The bill muffling surgery, if it is passed by the honest jackasses of the Wisconsin Legislature, will force every financially responsible surgeon, before deviscerating a patient, to get a legal release from that gentleman, his heirs and assigns, duly sworn to before a notary public more or less in liquor. This will aid the law of natural selection in two ways: First, by discouraging the reckless butchery of high-class men, and, secondly, by shaking the nerve of countless second, third and fourth class men, thus depriving them of the benefits of remedial surgery and hastening their exitus.


Meanwhile the ingenuity of the Hon. Mr. Hartwell should stimulate and hearten his confreres in other States, including Maryland. The local medical freedomists, at least so far, have confined their campaign to the manufacture and circulation of balderdash. Nothing they have done has worked any damage to the demons of allopathy nor even put the latter seriously on the defensive. They let the late session of the Legislature slip by without striking a single blow—unless the burlesque dime museurn manifestation of the anti-vivisectionists may be considered a blow. The soil was fertile, the Legislature was full of numbskulls, the numbskulls were eager to get into the papers—and yet nothing was done.


Let the freedomists go to the plate with greater ardor next time and beat out a few hot ones. A bill requiring a coroner’s inquest into every death in a hospital would be an excellent starter. Another sagacious measure would be one making doctors’ bills uncollectable from the executors and administrators of deceased patients. Yet another would be a bill requiring all physicians and surgeons to be re-examined once every 10 years—a plan advocated in the past by no less an authority than Rudolph Virchow. And finally, there are the three excellent bills of the Hon. Mr. Haerwell of Wisconsin.
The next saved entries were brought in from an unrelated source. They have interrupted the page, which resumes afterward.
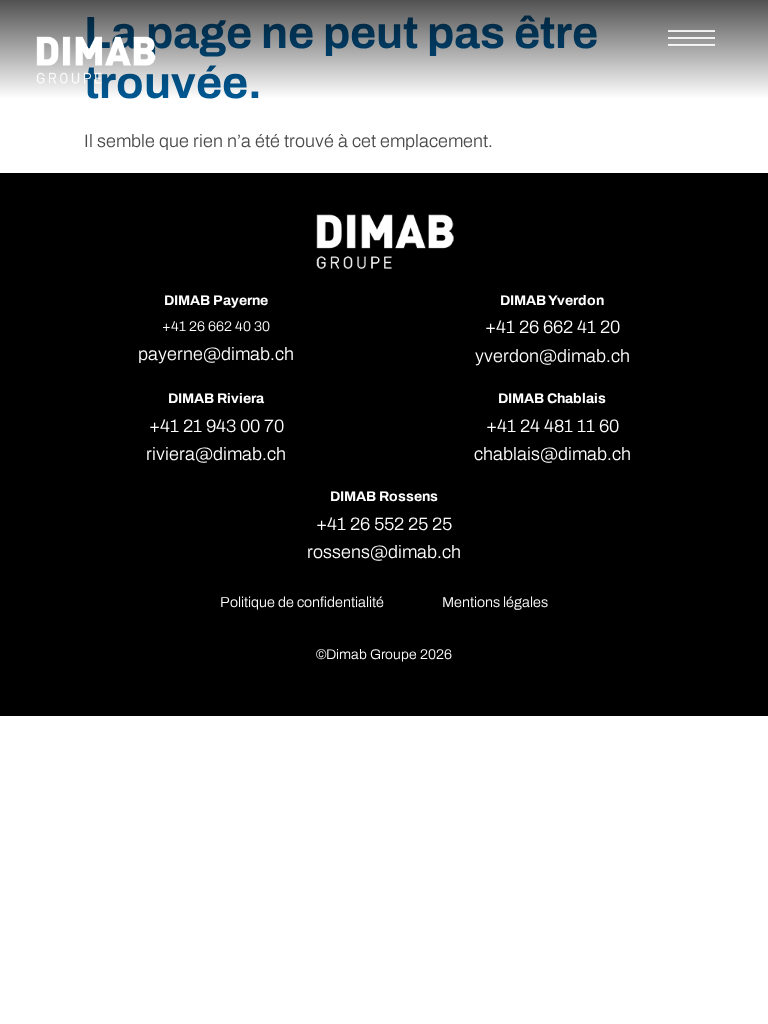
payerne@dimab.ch (216, 354)
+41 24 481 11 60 (552, 426)
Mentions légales (495, 602)
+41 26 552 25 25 (384, 524)
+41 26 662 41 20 (552, 327)
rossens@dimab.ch (384, 552)
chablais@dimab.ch (552, 454)
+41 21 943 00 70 (216, 426)
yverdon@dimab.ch (552, 356)
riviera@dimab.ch (216, 454)
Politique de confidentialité (302, 602)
Here’s hoping that the followers of Munyon and Pinkham, of Eddy and Still, of Janet and Lombroso will grow more active eftsoon. The art of medicine, in so far as it is sound, can lose nothing by a brisk frontal attack. Its truths will survive; only its lingering superstitions will go by the board. Meanwhile the combat will entertain us common people, and it will be extremely instructive to hear under oath, among other things, how the accident wards in some of our haspitals are managed.
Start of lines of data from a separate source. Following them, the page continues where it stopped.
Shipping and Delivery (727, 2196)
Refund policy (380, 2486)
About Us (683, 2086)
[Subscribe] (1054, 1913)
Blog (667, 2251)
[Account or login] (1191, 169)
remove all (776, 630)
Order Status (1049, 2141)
Now that the Governor has signed all them reform bills the only thing to do is to wait an’ see who pokes the first holes in ’em.


My great and good friend, the Hon. Charles J. Ogle, secretary of the Direct Legislation League, has at me in today’s Letter Column for speaking disrespectfully of the Initiative and Referendum, the twin pets of his patriotic passion. Thus my contumacy:

Both appeal powerfully to folk whose yearning to say something is unaccompanied by anything to say.

And thus the Hon. Mr. Ogle’s counter hook to the glottis:

As Bryan, Wilson, Roosevelt and La Follette are the most prominent advocates of the Initiative and Referendum, the Hon. Mr. M. must allude to these as folk whose yearning is unaccompanied by speech, but that statement is not exactly borne out by the facts here, at all events.

Agreed, good Charles. All four of the gentlemen you mention are prize gushers of parts of speech. But are you not overlooking here the abysmal difference between mere speaking and saying something?

Even the newspapers don’t hardly take no stock no more in what a grand jury does no more.

Last year the City Council gobbled more than $60,000 of the taxpayers’ money, and then closed the year with debts amounting to $5,362. Laugh, suckers, laugh!

Boil your drinking water! Cover your garbage can! Get ready for typhoid. Swat the fly!

The more them bum newspapers make a sensation about Harry the more cheaper it is to get men to wear Preston buttons.

The news that the Hon. Jacobus Hook is assisting the Hon. McCay McCoy in the preparation of the nominating speech is good news to the stenographers who will take it down at so much a thousand words.

Spread the tarpaulins! Get into your mackintoshes! Make ready with buckets and sponges! The sad tale of newspaper persecution is to be turned on again!